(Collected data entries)
☆ ☆ ☆ ☆ ☆ ☆ ☆

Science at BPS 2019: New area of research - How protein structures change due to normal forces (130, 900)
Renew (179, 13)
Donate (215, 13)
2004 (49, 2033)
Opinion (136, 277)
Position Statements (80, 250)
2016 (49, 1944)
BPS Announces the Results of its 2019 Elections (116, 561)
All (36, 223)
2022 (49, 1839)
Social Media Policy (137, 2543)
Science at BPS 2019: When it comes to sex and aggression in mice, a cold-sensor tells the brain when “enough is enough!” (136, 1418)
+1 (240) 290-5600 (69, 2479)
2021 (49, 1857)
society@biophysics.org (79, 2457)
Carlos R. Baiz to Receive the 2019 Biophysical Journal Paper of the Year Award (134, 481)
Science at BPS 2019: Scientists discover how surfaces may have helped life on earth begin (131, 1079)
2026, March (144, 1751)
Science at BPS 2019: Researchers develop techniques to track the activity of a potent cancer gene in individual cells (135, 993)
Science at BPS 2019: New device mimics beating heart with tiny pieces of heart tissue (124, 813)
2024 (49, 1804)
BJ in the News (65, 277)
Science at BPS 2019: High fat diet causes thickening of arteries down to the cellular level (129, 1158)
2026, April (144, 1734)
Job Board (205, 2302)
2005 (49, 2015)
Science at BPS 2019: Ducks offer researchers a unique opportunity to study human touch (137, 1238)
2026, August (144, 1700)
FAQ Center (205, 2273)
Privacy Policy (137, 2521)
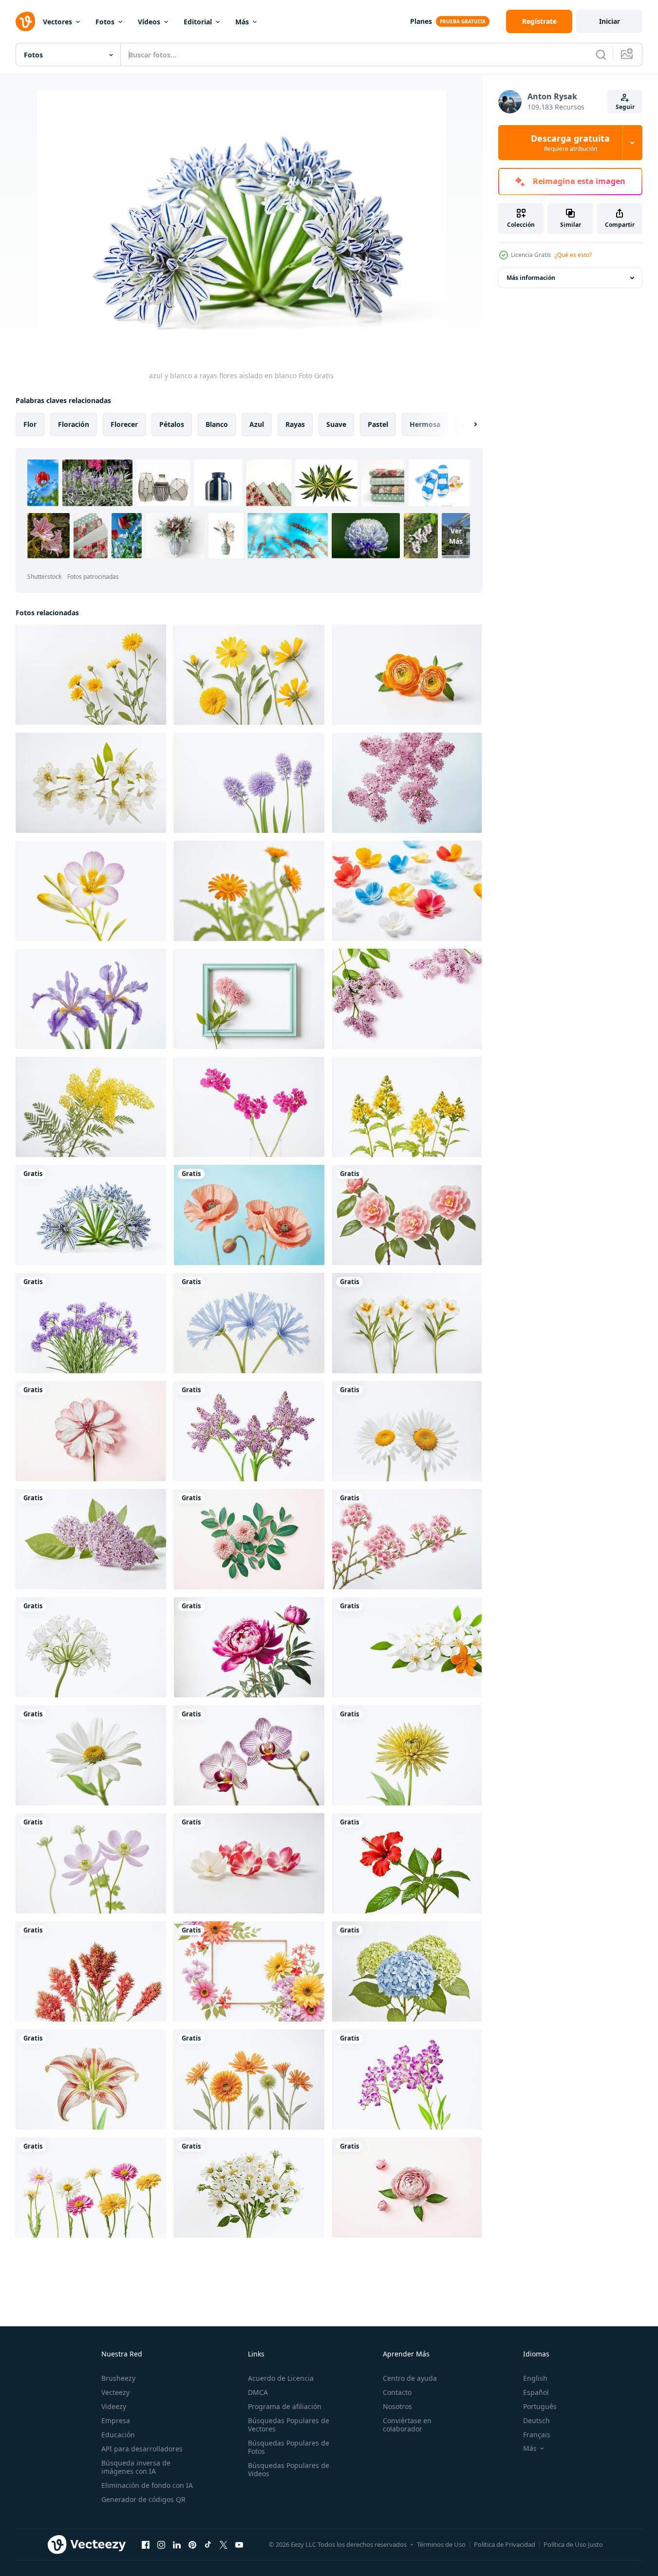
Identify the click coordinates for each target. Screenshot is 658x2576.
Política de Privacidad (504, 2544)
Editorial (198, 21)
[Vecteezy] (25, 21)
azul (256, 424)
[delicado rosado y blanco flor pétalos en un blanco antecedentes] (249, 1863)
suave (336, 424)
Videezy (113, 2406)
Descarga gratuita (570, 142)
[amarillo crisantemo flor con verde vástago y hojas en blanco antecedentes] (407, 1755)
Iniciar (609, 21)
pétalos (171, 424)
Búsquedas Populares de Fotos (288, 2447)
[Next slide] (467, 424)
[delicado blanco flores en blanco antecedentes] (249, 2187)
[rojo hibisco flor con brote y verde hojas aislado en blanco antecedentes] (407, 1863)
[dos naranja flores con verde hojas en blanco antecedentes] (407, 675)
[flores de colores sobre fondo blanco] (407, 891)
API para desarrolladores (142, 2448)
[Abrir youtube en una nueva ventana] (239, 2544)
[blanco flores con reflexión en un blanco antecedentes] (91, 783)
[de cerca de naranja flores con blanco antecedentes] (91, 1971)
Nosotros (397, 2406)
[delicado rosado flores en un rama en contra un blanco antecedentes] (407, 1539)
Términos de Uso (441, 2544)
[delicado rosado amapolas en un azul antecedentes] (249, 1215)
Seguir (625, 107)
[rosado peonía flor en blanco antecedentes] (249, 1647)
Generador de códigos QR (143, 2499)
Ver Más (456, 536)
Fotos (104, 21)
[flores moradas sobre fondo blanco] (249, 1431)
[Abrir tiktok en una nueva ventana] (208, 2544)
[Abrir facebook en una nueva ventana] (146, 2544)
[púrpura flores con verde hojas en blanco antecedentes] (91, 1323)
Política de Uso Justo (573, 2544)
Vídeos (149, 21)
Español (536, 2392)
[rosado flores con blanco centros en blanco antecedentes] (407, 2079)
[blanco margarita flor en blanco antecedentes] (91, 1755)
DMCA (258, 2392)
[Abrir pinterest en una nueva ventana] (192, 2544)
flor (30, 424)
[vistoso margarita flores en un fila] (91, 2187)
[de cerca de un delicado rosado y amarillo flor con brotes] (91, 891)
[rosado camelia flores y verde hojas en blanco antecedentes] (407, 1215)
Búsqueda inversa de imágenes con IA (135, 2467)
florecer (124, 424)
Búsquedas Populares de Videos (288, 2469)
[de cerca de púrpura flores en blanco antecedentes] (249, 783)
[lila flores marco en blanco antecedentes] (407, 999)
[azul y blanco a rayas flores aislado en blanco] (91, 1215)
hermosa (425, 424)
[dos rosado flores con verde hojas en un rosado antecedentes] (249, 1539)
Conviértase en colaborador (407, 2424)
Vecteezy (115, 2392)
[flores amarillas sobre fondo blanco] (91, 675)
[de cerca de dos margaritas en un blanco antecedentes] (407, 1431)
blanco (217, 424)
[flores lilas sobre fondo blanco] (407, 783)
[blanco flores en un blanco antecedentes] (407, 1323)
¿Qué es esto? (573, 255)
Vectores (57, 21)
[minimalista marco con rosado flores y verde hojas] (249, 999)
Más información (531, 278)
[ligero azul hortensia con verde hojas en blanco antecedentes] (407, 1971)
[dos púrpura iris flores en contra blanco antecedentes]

☆ ☆ ☆ ☆ ☆ ☆ ☆

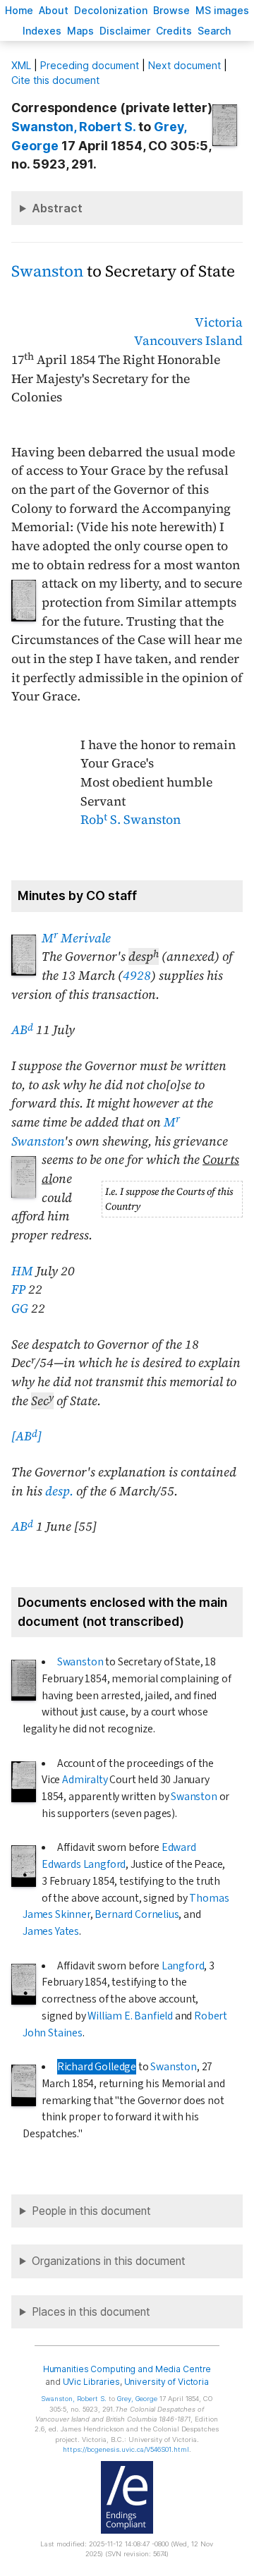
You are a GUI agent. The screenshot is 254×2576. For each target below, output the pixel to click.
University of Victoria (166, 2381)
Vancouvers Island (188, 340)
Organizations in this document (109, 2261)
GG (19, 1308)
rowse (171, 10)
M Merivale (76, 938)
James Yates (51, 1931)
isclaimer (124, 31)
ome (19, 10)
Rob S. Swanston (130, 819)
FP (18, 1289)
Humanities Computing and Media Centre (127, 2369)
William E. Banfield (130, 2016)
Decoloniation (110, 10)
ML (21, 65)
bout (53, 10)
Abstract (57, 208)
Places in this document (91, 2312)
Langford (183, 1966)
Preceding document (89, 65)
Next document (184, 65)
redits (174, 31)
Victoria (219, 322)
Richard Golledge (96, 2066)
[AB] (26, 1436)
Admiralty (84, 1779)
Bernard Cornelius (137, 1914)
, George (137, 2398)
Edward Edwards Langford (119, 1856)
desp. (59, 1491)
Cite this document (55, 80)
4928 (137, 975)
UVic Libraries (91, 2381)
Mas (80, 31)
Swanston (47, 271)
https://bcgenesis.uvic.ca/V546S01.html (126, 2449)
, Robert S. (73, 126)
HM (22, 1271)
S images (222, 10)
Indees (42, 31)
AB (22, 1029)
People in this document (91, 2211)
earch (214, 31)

☆ ☆ ☆ ☆ ☆ ☆ ☆

Directions for this task: Your answer should consist of each line above in which "hojas" appears.

Written response:
[amarillo crisantemo flor con verde vástago y hojas en blanco antecedentes] (407, 1755)
[rojo hibisco flor con brote y verde hojas aislado en blanco antecedentes] (407, 1863)
[dos naranja flores con verde hojas en blanco antecedentes] (407, 675)
[púrpura flores con verde hojas en blanco antecedentes] (91, 1323)
[rosado camelia flores y verde hojas en blanco antecedentes] (407, 1215)
[dos rosado flores con verde hojas en un rosado antecedentes] (249, 1539)
[minimalista marco con rosado flores y verde hojas] (249, 999)
[ligero azul hortensia con verde hojas en blanco antecedentes] (407, 1971)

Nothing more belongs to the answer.